Myślę, że przyszedł
już czas na kolejne zdjęcia z komórki. Temat jest budowlany, bo
plac budowy to moje miejsce pracy. Telefon komórkowy był tu moim
sprzymierzeńcem - dawał mi pewnego rodzaju alibi w trakcie
fotografowania. Wynika to z tego, że mało kto traktuje komórkę
jako "prawdziwy aparat", a dzięki temu łatwiej jest się
z nim poruszać nie wywołując popłochu u osób fotografowanych.
Co do samego tematu to
przypadła mi do gustu dostępność sporządzenia materiału, a
także jego dynamika. Każdego dnia na budowie robi się coś nowego:
robotnicy pracują w innych miejscach, wykonują różne zadania,
ponadto prace odbywają się na zewnątrz, dzięki czemu można
trafić na interesujące światło. Poza tym lubię swoją pracę, a
to pozytywnie przekładało się na chęć do dalszego
fotografowania. Ostatecznie jestem dość zadowolony z efektu.
Na koniec, będąc w
temacie pracy i fotografii, chciałbym polecić tym, którzy tego
jeszcze nie widzieli, dokument " Śmierć człowieka pracy".
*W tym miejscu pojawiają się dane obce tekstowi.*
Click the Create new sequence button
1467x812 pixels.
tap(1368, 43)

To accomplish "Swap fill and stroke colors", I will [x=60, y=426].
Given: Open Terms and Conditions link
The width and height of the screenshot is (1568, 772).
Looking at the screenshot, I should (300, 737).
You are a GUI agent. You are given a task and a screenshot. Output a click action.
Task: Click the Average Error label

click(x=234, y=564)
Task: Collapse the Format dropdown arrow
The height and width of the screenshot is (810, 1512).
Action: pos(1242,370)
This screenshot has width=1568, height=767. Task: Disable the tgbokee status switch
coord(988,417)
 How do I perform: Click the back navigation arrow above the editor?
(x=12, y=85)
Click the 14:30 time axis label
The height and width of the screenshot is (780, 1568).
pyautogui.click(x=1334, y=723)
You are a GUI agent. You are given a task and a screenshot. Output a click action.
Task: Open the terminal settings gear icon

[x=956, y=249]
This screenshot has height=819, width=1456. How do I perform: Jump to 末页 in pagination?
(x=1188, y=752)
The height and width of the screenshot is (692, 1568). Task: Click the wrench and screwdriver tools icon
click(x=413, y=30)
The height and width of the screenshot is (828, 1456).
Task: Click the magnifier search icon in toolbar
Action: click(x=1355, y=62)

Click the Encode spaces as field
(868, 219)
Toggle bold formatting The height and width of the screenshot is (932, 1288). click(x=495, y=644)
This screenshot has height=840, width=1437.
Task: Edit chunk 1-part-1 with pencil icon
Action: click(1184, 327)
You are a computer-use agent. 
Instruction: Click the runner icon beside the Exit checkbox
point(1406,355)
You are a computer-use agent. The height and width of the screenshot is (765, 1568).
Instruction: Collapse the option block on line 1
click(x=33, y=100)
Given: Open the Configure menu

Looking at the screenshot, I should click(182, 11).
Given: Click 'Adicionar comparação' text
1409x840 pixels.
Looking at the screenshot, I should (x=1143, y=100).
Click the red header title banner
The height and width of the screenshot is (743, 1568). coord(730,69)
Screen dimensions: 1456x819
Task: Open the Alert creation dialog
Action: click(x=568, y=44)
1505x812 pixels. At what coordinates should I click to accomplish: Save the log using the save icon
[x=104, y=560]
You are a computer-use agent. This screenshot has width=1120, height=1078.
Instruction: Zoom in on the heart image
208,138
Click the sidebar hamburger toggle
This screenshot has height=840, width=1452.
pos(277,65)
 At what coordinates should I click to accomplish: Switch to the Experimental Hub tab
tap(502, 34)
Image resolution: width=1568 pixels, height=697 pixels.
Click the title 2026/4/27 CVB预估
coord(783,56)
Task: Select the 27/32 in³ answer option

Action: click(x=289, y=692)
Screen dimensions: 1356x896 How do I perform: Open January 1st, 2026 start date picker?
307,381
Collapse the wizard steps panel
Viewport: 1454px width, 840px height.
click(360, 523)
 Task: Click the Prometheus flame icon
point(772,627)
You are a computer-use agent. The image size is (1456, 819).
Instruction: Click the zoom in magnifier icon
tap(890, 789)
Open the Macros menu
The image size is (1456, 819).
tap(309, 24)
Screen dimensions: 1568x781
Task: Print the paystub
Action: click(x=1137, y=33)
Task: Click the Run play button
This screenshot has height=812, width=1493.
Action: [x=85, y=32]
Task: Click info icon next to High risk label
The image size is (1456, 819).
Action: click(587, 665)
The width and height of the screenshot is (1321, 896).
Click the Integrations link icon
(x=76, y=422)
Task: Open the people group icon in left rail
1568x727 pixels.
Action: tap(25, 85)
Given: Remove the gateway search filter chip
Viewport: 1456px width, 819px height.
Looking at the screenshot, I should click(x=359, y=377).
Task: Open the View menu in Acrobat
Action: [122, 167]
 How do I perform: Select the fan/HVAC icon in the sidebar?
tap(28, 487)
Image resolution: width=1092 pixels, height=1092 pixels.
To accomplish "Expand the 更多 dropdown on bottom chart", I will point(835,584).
Film zrealizowany w konwencji medytacji nad obrazem, ukazuje ludzi
pogrążonych w pracy w różnych zakątkach ziemi. Dokument jest
ubogi w słowa, lecz nadrabia to niezwykłym bogactwem obrazu.
Zdjęcia są bardzo plastyczne - po prostu zachwycają. Ostrzegam
jednak, że nie będą to wyłącznie piękne obrazki - zwłaszcza w
materiale z Afryki. Szczerze zachęcam do obejrzenia tego filmu.